→ REQUEST 1
According to the India banking extract, what was the estimated system loan growth in the year to the first quarter of 2017?

Emerging Markets Spotlight – India’s Banking System

“The Reserve Bank of India has asked banks to initiate bankruptcy proceedings against 12 large loan defaulters, accounting for a quarter of nearly [INR 9trn] that the banking system has piled up in bad loans.” — Hindustan Times, August 7, 2017

Our top-down process looks at a broad range of top-down drivers of emerging equity markets. One market on which we have been positive for several years has been India, with a preference there for domestic cyclical stocks. Those views have contributed positively to the portfolio’s performance. Since September 2013, the MSCI India Index has delivered a total return of 56.6% in U.S. dollar terms, well above the MSCI Emerging Markets Index’s total return of 20.0%. That is not to say, however, that all of the drivers have played out as we expected. In particular, we have been revisiting our positive view on the banking and credit cycle in India.

We had expected an upswing in the credit cycle, which would be supportive of economic growth through both consumption and investment. Inflation has come in substantially below expectations, and both private-sector credit/GDP and the loan/deposit ratio of the banking system have declined in recent years, in contrast to the ramp-ups of credit seen in some other emerging markets. Yet despite the apparent opportunity, growth has not come through. In the year to the first quarter of 2017, we estimate system loan growth at 6.2%, compared to a 10.2% increase in nominal GDP. This is negative for banking-sector stocks and other cyclical stocks in India. Where were we wrong?

Looking into reports from the banks, there is clearly a three-tier structure to growth in the Indian banking system. We have focused on the year to the first quarter of 2017, but where second-quarter 2017 results are available, the pattern is the same.

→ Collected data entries
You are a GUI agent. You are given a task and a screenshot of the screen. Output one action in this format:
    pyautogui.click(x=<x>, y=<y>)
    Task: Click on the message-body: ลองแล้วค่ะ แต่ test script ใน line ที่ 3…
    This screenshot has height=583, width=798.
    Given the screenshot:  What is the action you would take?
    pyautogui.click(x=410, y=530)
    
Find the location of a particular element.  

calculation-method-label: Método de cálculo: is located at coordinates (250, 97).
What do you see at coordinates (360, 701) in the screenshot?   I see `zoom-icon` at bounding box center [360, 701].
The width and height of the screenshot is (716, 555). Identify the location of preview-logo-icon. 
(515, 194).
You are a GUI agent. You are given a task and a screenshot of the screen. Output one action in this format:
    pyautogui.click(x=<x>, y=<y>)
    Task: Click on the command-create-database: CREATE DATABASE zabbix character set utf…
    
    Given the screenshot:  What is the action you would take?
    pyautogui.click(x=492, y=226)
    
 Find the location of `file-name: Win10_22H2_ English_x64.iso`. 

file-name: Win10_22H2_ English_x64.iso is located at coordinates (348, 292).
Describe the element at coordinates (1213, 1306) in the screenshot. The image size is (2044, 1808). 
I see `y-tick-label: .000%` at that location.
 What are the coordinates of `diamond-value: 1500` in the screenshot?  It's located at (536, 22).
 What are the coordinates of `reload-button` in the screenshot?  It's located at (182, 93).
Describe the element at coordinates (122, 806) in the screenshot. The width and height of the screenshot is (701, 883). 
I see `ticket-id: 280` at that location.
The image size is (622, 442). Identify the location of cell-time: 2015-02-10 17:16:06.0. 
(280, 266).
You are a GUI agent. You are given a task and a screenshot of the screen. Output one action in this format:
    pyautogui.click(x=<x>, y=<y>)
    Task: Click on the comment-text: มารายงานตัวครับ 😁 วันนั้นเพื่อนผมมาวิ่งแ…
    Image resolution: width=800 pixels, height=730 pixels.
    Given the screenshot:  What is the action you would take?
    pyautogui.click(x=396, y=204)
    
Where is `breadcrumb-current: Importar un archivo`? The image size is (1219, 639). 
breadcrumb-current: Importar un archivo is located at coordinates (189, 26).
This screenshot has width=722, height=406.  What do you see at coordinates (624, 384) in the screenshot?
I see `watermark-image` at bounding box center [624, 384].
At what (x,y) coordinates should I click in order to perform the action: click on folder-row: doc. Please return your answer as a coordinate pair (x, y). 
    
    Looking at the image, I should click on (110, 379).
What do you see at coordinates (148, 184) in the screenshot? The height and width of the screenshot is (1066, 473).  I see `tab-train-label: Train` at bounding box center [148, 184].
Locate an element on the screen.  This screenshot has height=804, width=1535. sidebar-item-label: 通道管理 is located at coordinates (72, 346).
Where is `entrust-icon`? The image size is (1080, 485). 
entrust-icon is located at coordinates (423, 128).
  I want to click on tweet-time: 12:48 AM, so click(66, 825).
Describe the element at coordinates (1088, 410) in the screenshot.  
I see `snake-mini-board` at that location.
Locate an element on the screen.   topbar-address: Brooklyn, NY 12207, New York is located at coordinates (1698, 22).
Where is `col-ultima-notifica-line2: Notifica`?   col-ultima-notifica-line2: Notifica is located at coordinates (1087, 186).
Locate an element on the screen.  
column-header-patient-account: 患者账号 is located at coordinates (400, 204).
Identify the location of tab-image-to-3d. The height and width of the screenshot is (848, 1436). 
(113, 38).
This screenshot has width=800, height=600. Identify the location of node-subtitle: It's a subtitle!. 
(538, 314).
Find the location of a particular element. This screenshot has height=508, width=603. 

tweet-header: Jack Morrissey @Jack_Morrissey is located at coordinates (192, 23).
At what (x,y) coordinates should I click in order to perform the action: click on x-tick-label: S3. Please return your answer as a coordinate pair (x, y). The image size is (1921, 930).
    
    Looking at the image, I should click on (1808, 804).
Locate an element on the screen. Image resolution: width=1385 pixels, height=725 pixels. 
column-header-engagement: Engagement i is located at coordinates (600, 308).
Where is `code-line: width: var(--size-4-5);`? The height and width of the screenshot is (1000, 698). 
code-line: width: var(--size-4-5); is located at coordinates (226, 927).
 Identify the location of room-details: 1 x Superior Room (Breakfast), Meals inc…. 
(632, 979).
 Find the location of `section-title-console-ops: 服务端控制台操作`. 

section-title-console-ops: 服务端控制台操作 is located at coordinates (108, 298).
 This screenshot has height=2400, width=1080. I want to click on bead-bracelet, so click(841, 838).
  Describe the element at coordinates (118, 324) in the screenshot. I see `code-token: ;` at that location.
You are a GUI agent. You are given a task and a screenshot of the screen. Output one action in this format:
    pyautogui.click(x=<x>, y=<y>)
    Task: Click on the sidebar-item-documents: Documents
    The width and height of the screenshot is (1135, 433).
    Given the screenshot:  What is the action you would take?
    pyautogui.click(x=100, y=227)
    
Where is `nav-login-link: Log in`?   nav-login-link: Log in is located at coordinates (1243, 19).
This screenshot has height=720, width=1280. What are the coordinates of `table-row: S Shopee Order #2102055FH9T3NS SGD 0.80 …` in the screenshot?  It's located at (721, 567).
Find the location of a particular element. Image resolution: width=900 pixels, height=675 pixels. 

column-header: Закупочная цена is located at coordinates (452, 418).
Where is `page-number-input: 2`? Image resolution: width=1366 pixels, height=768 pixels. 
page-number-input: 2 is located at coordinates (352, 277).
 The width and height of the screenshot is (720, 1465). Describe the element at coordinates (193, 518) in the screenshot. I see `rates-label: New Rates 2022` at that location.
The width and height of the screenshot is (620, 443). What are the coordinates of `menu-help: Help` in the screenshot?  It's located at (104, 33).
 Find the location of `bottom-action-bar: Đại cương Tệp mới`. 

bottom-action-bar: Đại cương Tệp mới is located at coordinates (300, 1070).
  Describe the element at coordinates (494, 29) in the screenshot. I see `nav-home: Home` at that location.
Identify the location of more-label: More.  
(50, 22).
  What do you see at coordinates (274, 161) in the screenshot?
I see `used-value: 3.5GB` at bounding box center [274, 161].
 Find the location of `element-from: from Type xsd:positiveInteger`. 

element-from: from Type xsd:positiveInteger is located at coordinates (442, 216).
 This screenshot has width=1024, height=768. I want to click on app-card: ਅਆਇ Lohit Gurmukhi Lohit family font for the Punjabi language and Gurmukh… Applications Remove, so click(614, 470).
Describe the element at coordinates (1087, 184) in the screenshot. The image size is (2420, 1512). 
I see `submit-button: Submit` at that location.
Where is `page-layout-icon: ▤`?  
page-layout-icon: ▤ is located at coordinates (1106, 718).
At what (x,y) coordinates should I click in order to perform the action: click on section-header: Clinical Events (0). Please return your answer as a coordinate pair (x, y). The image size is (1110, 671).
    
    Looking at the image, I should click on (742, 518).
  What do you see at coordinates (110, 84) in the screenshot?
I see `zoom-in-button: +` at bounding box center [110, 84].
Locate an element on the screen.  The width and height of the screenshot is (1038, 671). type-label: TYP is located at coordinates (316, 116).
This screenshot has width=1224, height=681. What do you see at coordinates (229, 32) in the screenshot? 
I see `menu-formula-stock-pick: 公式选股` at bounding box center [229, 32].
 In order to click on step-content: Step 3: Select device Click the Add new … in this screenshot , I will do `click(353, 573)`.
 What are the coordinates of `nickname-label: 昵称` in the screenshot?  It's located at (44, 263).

→ REQUEST 2
Return the lines of the listing verbatim, starting with its first line and going on through the line containing "(280, 266).", with both of those lines included.

→ RESPONSE BOX 1
6.2%

→ RESPONSE BOX 2
You are a GUI agent. You are given a task and a screenshot of the screen. Output one action in this format:
    pyautogui.click(x=<x>, y=<y>)
    Task: Click on the message-body: ลองแล้วค่ะ แต่ test script ใน line ที่ 3…
    This screenshot has height=583, width=798.
    Given the screenshot:  What is the action you would take?
    pyautogui.click(x=410, y=530)
    
Find the location of a particular element.  

calculation-method-label: Método de cálculo: is located at coordinates (250, 97).
What do you see at coordinates (360, 701) in the screenshot?   I see `zoom-icon` at bounding box center [360, 701].
The width and height of the screenshot is (716, 555). Identify the location of preview-logo-icon. 
(515, 194).
You are a GUI agent. You are given a task and a screenshot of the screen. Output one action in this format:
    pyautogui.click(x=<x>, y=<y>)
    Task: Click on the command-create-database: CREATE DATABASE zabbix character set utf…
    
    Given the screenshot:  What is the action you would take?
    pyautogui.click(x=492, y=226)
    
 Find the location of `file-name: Win10_22H2_ English_x64.iso`. 

file-name: Win10_22H2_ English_x64.iso is located at coordinates (348, 292).
Describe the element at coordinates (1213, 1306) in the screenshot. The image size is (2044, 1808). 
I see `y-tick-label: .000%` at that location.
 What are the coordinates of `diamond-value: 1500` in the screenshot?  It's located at (536, 22).
 What are the coordinates of `reload-button` in the screenshot?  It's located at (182, 93).
Describe the element at coordinates (122, 806) in the screenshot. The width and height of the screenshot is (701, 883). 
I see `ticket-id: 280` at that location.
The image size is (622, 442). Identify the location of cell-time: 2015-02-10 17:16:06.0. 
(280, 266).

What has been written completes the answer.